Material for this exercise START
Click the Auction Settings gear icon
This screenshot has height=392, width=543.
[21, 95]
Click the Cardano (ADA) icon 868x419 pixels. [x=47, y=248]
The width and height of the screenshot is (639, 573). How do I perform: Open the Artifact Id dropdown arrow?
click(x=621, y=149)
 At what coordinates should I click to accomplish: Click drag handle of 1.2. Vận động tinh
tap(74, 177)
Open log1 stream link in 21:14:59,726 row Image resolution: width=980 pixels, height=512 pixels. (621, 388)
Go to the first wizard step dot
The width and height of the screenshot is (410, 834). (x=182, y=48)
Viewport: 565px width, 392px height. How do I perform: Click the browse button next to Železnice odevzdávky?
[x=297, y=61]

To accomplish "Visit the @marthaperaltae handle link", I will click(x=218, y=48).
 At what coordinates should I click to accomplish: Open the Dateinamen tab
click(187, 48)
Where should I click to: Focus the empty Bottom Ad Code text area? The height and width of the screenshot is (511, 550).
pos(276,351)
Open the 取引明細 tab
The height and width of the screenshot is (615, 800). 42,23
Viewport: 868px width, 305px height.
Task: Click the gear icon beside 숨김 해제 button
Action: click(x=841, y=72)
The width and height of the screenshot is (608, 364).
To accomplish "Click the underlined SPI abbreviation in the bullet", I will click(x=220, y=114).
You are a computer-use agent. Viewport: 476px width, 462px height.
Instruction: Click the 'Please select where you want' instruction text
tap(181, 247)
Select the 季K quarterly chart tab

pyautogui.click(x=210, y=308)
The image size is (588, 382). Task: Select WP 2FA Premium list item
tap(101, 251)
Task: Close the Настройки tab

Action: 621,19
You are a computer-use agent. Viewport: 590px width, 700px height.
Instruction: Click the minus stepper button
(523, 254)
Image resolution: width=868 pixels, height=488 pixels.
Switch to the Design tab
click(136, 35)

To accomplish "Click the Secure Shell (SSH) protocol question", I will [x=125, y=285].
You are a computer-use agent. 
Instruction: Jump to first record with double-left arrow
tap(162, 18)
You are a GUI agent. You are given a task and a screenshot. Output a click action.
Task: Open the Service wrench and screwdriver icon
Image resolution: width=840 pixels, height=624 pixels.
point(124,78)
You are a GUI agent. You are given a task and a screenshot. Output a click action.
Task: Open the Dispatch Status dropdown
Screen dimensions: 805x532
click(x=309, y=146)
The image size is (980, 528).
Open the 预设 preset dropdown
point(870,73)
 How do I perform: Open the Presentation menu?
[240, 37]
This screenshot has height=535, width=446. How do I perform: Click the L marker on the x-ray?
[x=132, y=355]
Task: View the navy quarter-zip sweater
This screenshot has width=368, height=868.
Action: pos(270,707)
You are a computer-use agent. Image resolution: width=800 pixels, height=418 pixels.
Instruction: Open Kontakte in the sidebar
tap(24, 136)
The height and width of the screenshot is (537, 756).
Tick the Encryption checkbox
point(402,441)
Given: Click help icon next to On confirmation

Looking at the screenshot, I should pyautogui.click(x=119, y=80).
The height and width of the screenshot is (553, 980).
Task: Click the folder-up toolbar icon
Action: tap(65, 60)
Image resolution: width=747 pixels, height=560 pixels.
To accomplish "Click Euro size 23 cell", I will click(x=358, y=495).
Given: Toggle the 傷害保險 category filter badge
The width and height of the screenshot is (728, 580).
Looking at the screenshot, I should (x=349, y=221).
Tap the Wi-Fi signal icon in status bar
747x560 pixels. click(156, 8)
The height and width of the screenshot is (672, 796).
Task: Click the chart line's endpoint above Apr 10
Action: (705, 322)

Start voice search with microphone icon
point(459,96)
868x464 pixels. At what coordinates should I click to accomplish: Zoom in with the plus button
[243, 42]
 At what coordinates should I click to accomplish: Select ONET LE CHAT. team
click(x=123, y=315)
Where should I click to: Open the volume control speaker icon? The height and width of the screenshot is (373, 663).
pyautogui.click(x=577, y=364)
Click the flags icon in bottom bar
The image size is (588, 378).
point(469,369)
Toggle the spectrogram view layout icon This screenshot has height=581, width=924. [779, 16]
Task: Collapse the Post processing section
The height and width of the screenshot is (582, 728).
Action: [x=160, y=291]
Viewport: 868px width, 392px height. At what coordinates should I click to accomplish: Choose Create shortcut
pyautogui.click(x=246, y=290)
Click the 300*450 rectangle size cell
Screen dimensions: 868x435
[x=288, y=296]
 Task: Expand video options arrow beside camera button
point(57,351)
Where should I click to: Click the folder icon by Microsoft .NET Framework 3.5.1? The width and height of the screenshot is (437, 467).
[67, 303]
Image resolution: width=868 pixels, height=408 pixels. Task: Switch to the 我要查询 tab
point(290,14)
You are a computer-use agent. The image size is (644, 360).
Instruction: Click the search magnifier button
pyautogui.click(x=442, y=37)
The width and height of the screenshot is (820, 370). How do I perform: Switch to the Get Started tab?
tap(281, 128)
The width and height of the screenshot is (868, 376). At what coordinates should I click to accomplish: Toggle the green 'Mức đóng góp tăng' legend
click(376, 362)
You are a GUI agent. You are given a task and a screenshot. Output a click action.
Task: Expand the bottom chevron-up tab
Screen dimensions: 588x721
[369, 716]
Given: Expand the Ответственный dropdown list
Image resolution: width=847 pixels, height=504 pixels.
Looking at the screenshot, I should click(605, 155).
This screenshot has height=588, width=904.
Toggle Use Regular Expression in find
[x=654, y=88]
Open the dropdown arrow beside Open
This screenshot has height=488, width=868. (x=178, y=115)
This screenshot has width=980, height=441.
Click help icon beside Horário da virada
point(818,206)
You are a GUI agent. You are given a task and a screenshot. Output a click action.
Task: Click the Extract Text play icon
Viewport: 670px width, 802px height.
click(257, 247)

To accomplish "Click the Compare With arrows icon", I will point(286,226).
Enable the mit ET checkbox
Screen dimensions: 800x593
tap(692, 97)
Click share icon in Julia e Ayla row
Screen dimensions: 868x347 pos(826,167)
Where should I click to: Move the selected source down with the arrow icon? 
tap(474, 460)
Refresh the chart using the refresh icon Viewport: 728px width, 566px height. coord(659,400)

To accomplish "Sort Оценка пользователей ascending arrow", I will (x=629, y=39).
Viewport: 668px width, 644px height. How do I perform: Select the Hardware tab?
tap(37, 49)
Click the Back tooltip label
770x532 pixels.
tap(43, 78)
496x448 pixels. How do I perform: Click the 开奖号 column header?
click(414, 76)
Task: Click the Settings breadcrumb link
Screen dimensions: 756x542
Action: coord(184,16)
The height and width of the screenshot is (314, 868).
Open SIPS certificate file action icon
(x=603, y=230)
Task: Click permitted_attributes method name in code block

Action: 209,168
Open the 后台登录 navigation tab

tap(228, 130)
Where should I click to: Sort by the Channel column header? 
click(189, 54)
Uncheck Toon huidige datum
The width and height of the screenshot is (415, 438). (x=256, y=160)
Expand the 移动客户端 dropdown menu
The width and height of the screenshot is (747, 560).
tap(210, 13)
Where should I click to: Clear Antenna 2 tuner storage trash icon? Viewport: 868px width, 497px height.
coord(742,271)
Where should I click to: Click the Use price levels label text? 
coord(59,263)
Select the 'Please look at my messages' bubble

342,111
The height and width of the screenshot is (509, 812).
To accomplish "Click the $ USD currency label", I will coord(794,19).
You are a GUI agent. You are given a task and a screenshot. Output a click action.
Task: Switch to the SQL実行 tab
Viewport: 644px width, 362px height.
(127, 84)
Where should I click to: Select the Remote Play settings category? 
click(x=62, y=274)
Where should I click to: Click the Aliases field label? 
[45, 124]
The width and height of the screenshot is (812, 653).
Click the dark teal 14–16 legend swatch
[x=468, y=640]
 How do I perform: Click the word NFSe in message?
Material for this exercise END
◆ **What the task asks**
Extract each line holding the word "computer" from the records.

◆ **Reply**
You are a computer-use agent. Viewport: 476px width, 462px height.
You are a computer-use agent. Viewport: 590px width, 700px height.
You are a computer-use agent. 
You are a computer-use agent. Image resolution: width=800 pixels, height=418 pixels.
You are a computer-use agent. The image size is (644, 360).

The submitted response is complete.